Pendant ce temps, Martin Belinga Eboutou a alerté le délégué général à la Sûreté nationale (Dgsn), Martin Mbarga Nguélé, afin de trouver une issue rapide à un dossier qui semble s'enliser. Les deux personnalités débarquent au Sed dans les coups de 20h, échangent avec quelques gradés, puis repartent. Entre-temps, le prisonnier, résigné, est rentré dans sa cellule après avoir reçu de nombreux proches.
Haute tension
Vers 21h, la cellule de Michel Thierry Atangana est ouverte de l'extérieur. Il se met sur son séant et se retrouve face à face avec le lieutenant-colonel Ahmadou Dahogobiri, chef du service de la cellule centrale de recherche judiciaire, avec qui il eut une rixe le 26 septembre 2013. Le prisonnier, qui croit à une autre tentative d'agression, est sur ses gardes. Mais son vis-à-vis lui intime l'ordre de sortir. "Vous êtes libre", entend-il. Méfiant, l'ex-président du Comité de pilotage et de suivi des axes routiers Yaoundé-Kribi et Ayos-Bertoua (Copisupr) ne veut débattre de rien avant le lendemain matin. La tension est alors à son comble. Le général de brigade Daniel Ndjock Elokobi, qui lui avait rendu deux visites de courtoisie la semaine d'avant, est appelé la rescousse. Mais Michel Thierry Atangana ne veut rien savoir avant le lever du jour.

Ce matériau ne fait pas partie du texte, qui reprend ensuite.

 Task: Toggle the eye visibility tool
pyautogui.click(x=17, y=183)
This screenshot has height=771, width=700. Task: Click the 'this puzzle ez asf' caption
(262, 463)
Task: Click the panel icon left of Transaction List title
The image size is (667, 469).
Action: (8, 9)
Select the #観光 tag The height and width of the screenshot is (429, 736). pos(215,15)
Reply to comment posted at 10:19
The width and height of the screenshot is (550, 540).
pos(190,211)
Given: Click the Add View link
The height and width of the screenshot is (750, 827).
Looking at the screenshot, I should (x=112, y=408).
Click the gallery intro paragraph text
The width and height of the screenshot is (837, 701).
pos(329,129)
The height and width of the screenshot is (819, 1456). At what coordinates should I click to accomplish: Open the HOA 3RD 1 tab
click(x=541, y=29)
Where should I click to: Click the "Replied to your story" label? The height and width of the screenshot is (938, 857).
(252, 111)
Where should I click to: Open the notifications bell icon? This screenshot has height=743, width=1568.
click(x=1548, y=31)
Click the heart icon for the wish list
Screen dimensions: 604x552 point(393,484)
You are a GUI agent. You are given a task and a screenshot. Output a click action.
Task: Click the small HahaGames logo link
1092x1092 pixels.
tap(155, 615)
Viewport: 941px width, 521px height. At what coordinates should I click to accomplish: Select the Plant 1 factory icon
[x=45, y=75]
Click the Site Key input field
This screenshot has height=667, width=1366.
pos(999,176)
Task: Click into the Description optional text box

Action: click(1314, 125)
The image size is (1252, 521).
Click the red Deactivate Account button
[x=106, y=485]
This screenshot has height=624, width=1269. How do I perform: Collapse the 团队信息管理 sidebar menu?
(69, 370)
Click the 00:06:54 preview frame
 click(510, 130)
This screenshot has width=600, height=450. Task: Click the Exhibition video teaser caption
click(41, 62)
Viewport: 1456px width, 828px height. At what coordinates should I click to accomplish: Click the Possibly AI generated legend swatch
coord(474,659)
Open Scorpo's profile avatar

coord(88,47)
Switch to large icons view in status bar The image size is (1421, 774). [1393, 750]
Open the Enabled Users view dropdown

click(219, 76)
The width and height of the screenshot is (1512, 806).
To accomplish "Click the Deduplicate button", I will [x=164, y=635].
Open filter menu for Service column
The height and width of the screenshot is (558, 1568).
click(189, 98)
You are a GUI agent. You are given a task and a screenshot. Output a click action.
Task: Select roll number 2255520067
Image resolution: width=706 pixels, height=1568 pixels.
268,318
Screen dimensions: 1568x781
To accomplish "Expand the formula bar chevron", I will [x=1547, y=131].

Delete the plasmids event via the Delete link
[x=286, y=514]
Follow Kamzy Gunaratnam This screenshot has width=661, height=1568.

C'est alors qu'intervient un colonel français, coopérant et lui aussi en service au Sed, qui finit par se porter garant de la sécurité du prisonnier A partir de cet instant. Il s'engage à le conduire à l'ambassade de France, située au Plateau Atemengue. Michel Thierry Atangana peut enfin sortir de son trou. Dans la nuit noire, on l'engouffre dans un véhicule banalisé, où il retrouve Titus Edzoa. L'ambassade de France n'est pas très loin. On l'y dépose avant d'aller laisser son coaccusé auprès des siens, au quartier Simbock. Son bulletin de levée d'écrou, signé le 24 février 2014 par... Jean Pierre Mvondo Evezo'o que certains disaient malade, porte le n°002/ BLE/REG/SAF/ PCY/ BAAG/ 1 4.
A la représentation diplomatique, un repas a été apprêté mais M. Atangana y touche à peine. Il est désormais interdit de téléphone par les responsables consulaires qui continuent de craindre un coup fourré de dernière minute ourdi par certains ennemis qui n'ont pas désarmé.
Mardi, le désormais ex-prisonnier a souhaité se rendre à la messe à Mvolyé. Refus des diplomates français, qui ont toutefois, sous bonne garde, accepté qu'il aille dans la journée déposer une gerbe de fleurs sur les tombes de sa mère et de son aînée, dont le caveau est situé non loin de la Basilique mineure. M. Atangana devrait, si rien ne change, quitter le Cameroun jeudi prochain pour la France où il doit subir des examens, médicaux approfondis.